#### Dataset entries:
==============================
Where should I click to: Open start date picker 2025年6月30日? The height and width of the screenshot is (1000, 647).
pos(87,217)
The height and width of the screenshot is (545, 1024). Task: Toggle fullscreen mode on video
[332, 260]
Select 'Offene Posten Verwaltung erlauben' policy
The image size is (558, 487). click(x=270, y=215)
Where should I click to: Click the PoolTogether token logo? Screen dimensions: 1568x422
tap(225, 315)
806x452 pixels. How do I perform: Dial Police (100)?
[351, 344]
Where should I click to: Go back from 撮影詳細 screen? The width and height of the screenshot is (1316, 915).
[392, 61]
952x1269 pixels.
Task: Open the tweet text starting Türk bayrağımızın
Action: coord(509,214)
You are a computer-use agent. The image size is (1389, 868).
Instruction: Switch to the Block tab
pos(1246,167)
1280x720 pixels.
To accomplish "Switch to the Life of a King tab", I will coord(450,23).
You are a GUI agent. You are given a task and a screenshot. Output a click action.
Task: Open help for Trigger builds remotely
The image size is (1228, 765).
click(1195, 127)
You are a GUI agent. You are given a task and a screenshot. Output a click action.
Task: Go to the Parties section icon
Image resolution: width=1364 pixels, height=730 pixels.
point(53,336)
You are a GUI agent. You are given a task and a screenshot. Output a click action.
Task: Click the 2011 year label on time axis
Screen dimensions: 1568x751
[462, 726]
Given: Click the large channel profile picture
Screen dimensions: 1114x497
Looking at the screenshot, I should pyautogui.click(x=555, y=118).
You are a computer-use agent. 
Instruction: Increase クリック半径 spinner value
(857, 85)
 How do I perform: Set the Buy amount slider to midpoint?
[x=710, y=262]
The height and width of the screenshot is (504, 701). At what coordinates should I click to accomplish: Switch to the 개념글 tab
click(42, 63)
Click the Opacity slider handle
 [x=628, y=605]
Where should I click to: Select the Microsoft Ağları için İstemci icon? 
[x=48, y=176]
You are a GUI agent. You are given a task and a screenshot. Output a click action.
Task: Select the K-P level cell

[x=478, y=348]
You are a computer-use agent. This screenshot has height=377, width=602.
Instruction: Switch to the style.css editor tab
==============================
#### Task to carry out:
Search the lines above for the string "computer" and copy each line that has it.

#### Answer to this problem:
You are a computer-use agent. The image size is (1389, 868).
You are a computer-use agent. 
You are a computer-use agent. This screenshot has height=377, width=602.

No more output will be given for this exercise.